Glossier Solution is not unique as an acid exfoliator—you have options. There is Biologique Recherche Lotion P50, the fabled chemical exfoliator that smells like formaldehyde. It is such a cult favorite, it can only be purchased through authorized spas and aestheticians in 72 countries. There is also Pixi Glow Tonic, which is 5% alpha hydroxy acid only. The products’ price points rank in the same order as the strength of their acid formulas: Biologique Recherche Lotion P50 > Glossier Solution > Pixi Glow Tonic.

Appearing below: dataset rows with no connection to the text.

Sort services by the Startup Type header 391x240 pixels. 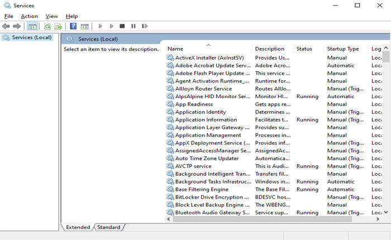click(343, 49)
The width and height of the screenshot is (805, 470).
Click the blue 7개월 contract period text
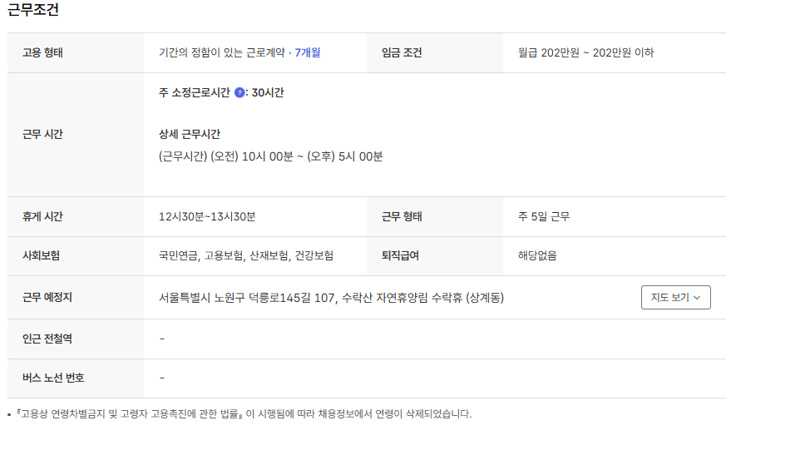pyautogui.click(x=308, y=52)
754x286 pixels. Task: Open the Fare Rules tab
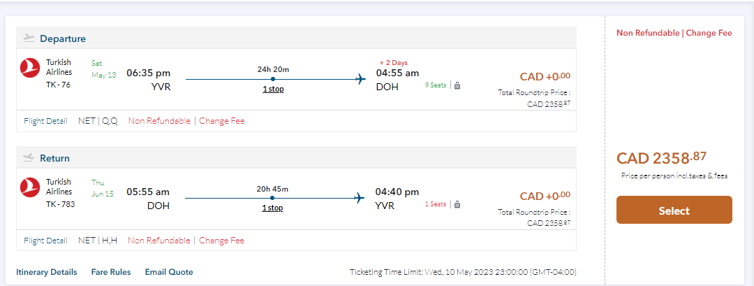[x=111, y=272]
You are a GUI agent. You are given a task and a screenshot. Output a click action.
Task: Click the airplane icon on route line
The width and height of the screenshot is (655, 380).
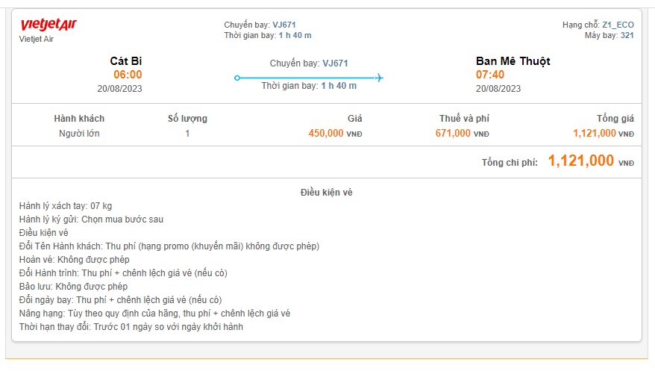coord(379,78)
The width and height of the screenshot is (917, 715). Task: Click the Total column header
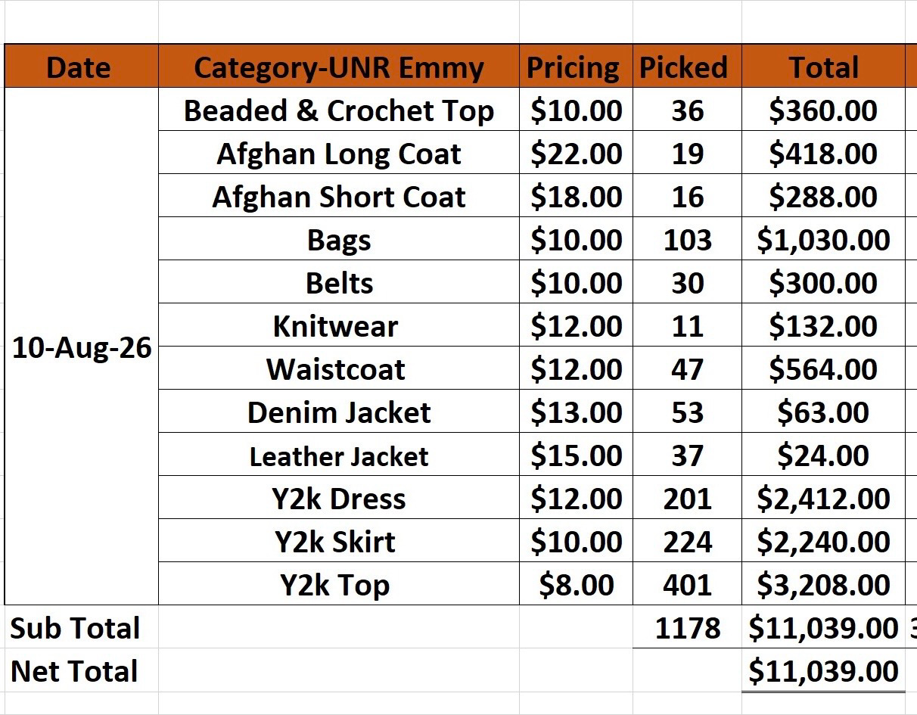(823, 67)
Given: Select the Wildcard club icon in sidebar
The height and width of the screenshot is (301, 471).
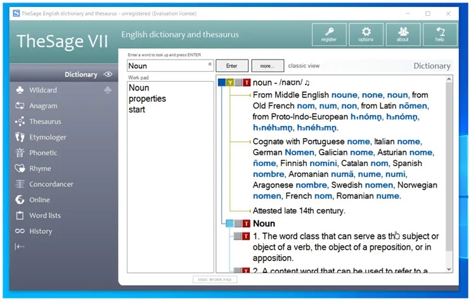Looking at the screenshot, I should pyautogui.click(x=20, y=90).
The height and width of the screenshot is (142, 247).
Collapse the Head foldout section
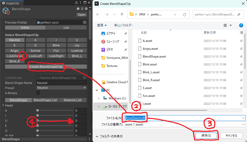click(3, 105)
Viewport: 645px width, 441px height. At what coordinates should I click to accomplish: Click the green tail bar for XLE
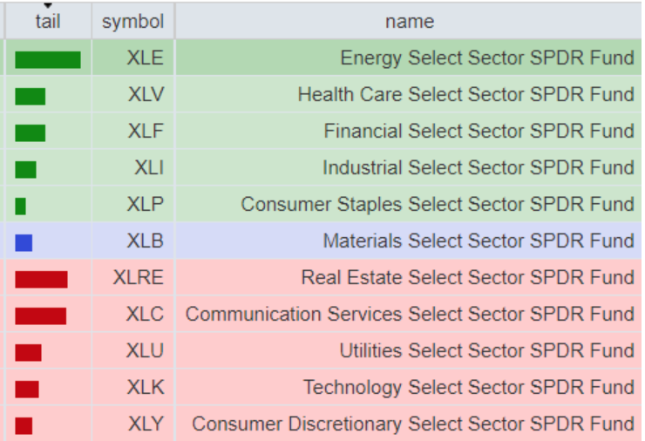click(48, 59)
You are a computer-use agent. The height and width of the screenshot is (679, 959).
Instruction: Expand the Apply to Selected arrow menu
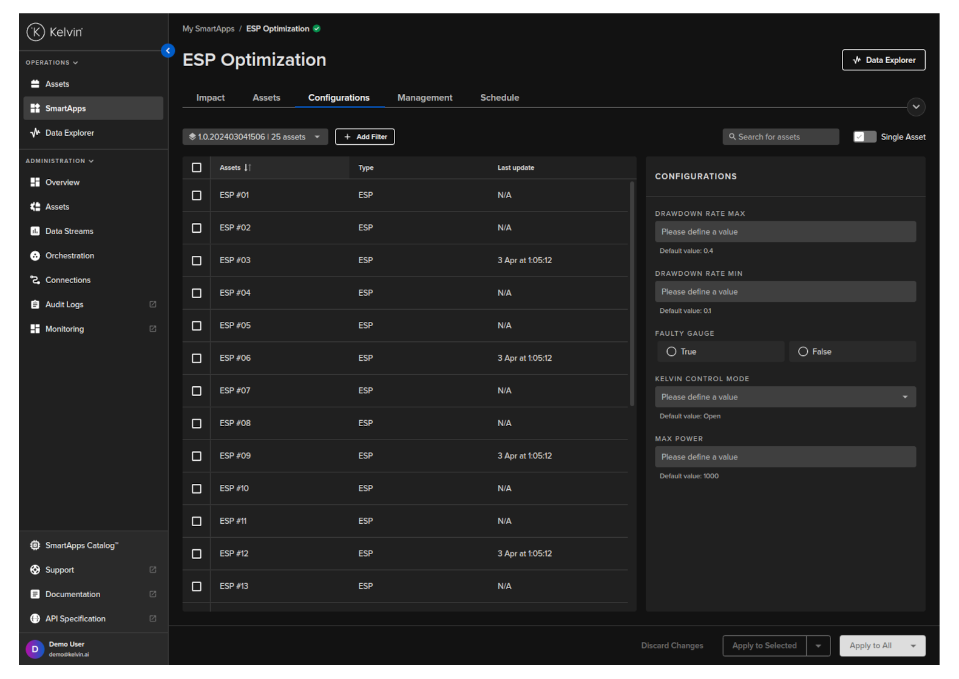[x=818, y=646]
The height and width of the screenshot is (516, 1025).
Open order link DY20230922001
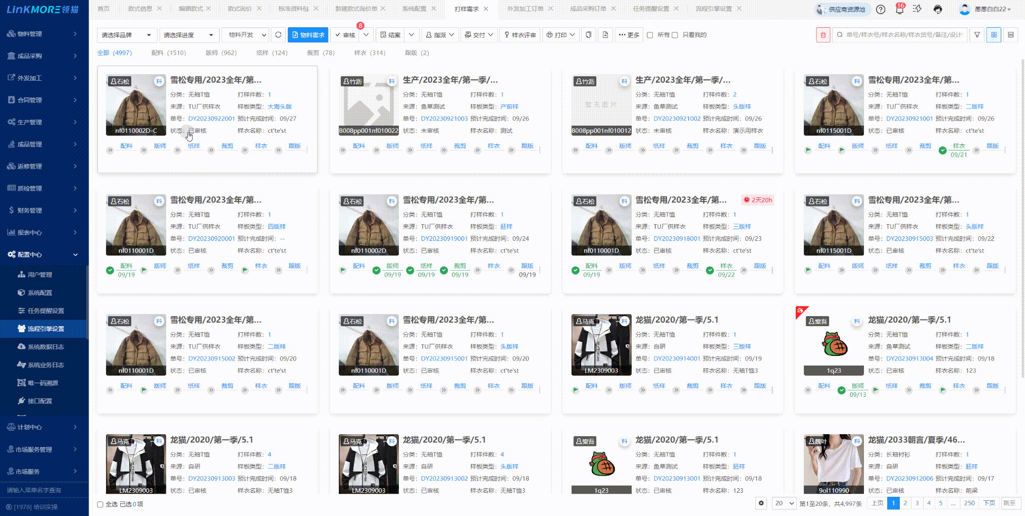(211, 119)
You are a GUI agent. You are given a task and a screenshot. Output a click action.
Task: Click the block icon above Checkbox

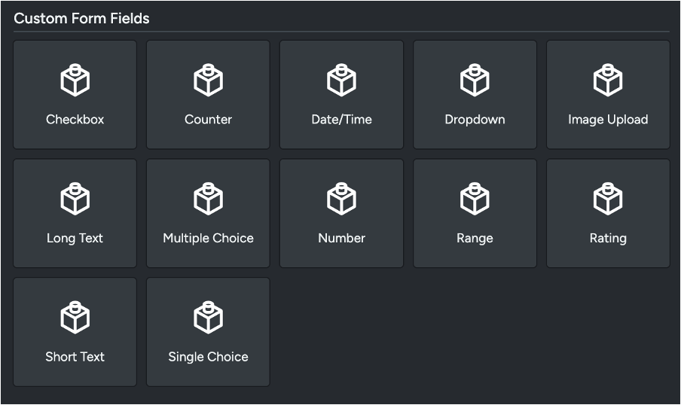point(75,81)
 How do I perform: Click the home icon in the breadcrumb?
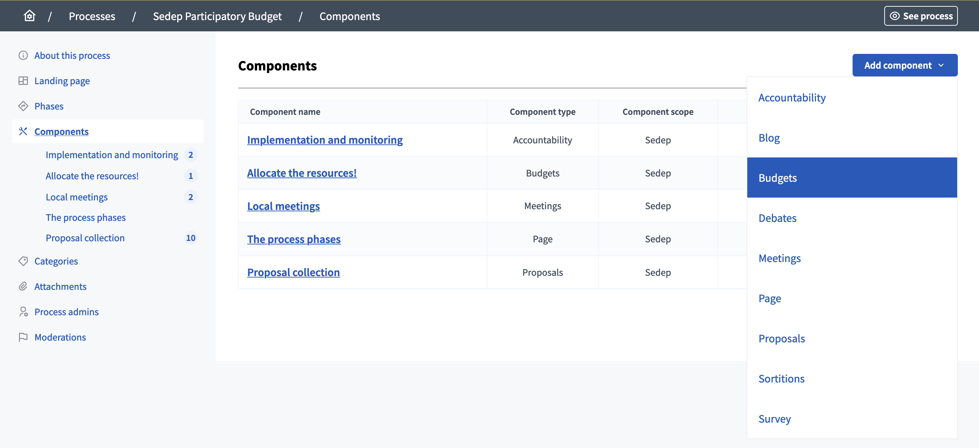(29, 16)
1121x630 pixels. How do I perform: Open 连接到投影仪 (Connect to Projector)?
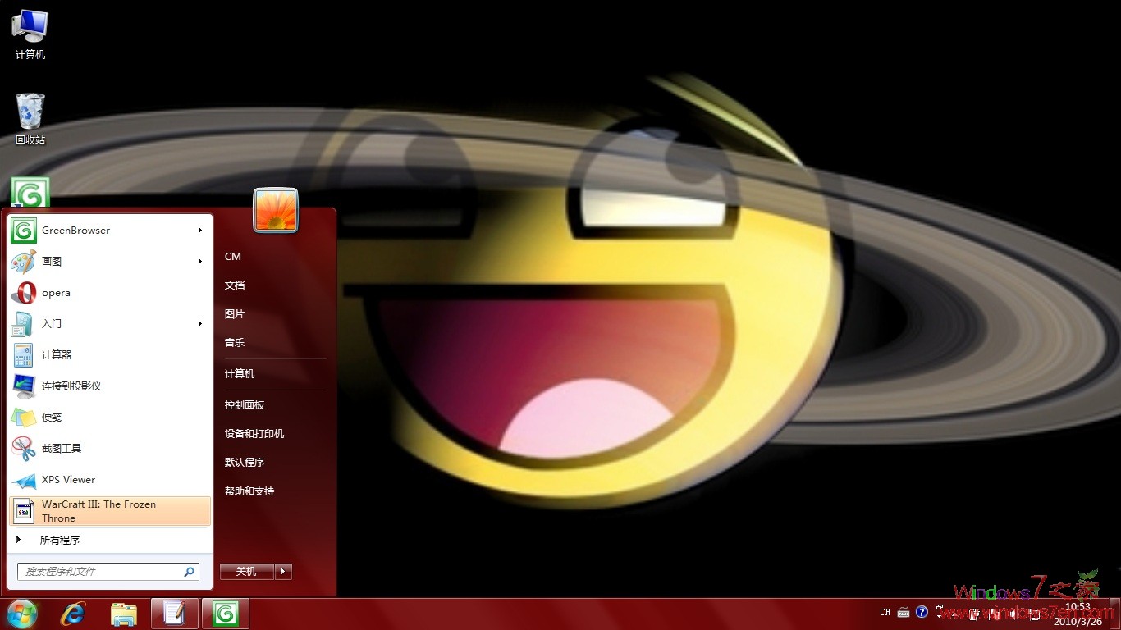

In fact, in spite of my best efforts as a beauty writer armed with a Rolodex of dermatologists to treat me, my skin is still covered in cystic acne, hyperpigmentation, and scars. Does Glossier work? I can’t answer that question. Three weeks into using Glossier Solution, Glossier Milky Jelly Cleanser, and Glossier Priming Moisturizer, I look exactly the same. The products did what they were supposed to do: the Solution exfoliated, the Milky Jelly cleansed, and the Moisturizer hydrated. The problem was me: I never had Instagram-ready skin in the first place, and products designed for the genetically gifted won’t transform the rest of us.
Which is why when a product finally “works” on my skin, I want to know exactly why it works—because it happens so infrequently. Sure, beauty brands need to protect their formulations. But in cases like Glossier, it comes at a disadvantage to consumers with serious skin issues to address—and a lifelong quest to address them.